Wednesday 12 September 2018

A belated political awakening

I’ve never been someone who goes to political meetings much less speaks at them or takes part in political activism. I’ve always considered myself a socialist and an internationalist, but I’ve kept my activity to voting in elections and discussions, online or in person. I’ve assumed that the march of history is in the right direction and trusted in this progress.




Frankly, I’ve been a lazy bastard. The progress of history has only been in the right direction when people have worked for it, and there are always forces of conservatism that want to halt and reverse this progress. This evening I took the mic at a Left Against Brexit meeting and said so.




In the run-up to the referendum I was complacent. I couldn’t believe that people could possibly back the likes of Nigel Farage and Boris Johnson, could possibly believe the transparent lies blazoned across the sides of busses, and vote against what was clearly against their best interests. In my runs and walks around Sheffield the Remain posters I’d seen in windows had far outnumbered those that called for Leave.

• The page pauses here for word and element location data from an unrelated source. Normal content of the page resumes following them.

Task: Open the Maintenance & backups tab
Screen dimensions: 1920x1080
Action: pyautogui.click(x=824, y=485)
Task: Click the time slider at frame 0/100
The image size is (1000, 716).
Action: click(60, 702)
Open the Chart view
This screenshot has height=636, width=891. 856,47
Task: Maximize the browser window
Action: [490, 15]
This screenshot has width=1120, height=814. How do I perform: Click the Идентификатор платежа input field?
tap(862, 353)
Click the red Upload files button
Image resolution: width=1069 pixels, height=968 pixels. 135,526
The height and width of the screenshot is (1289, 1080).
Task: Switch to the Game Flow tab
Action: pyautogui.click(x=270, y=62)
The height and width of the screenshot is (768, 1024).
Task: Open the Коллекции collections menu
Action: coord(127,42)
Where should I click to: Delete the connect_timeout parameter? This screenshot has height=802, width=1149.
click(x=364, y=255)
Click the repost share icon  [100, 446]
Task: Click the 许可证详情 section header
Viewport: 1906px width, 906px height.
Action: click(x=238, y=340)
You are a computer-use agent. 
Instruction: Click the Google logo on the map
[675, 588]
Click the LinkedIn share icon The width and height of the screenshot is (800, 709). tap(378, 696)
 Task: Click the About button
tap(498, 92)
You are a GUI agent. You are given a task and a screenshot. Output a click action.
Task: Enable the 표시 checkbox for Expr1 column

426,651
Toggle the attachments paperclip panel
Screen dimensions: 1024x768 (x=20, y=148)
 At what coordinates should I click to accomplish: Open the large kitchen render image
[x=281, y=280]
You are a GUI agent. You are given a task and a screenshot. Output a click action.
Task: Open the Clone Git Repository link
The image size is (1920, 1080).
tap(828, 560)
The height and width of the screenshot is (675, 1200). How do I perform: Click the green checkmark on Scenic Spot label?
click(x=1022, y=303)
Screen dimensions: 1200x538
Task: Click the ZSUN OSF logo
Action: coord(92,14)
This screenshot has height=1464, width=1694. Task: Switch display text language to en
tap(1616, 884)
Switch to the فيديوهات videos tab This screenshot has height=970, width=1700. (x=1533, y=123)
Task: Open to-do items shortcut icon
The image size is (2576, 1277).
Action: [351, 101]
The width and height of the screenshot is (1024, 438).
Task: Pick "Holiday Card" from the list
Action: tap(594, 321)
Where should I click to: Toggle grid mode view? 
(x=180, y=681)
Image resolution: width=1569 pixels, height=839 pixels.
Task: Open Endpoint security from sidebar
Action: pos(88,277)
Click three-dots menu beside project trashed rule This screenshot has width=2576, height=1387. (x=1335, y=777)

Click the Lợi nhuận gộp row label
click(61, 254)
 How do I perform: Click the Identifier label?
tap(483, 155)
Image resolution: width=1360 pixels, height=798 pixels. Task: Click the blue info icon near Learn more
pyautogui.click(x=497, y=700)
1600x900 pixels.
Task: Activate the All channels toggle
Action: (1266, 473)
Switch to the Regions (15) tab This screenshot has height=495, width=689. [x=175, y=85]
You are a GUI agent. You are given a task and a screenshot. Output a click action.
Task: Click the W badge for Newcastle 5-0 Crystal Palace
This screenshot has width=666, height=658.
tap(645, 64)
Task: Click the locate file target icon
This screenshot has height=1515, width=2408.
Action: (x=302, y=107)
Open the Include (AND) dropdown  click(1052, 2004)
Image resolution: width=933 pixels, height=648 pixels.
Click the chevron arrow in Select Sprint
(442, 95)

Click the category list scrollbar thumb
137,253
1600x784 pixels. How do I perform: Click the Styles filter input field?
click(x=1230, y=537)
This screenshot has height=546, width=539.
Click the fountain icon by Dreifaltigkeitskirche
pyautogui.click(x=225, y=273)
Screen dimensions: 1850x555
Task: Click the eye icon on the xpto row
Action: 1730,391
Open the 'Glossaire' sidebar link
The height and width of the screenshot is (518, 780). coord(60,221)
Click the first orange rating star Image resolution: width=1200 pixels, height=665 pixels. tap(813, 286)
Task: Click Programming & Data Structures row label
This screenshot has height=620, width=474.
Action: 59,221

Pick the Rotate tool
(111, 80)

I thought that it was enough to just vote, and the result was like a punch in the gut. I don’t think I’d felt such pain from an election result since John Major’s victory, when we had felt so certain of a Labour win, and I had never felt so estranged from my fellow citizens.




The past two years have been hard. It has felt as though we have lost our country, which is somewhat ironic. It has felt as though so much of the progress we were making has been lost. Corbyn’s election as Labour leader on the back of the Momentum surge, pulling the party back to where it should be, representing this country’s working people and poor and disenfranchised rather than being soe Tory-light pretending that market forces and public private partnerships can improve things, has begun to feel hollow. The Labour leadership’s position of not fighting against Brexit, and Corbyn’s own disinterest in leading on this particular issue have been galling.




So I have become someone who attends political events and speaks at them when I have something to say. I have vowed and signed up to take part in activism to shape the world into how I think it should be for the benefit of the many. I dearly hope it is not too late to stop the utter disaster that any form of Brexit will surely be - that I have not left it too late to help. And, even if I can’t if the worst no-deal barely-better-than-Armageddon Brexit - or if we reverse this insanity and pull back from the brink - there will be more fighting to do.




Lazy bastards of the world unite; you have nothing to lose but your sense of desperate helplessness.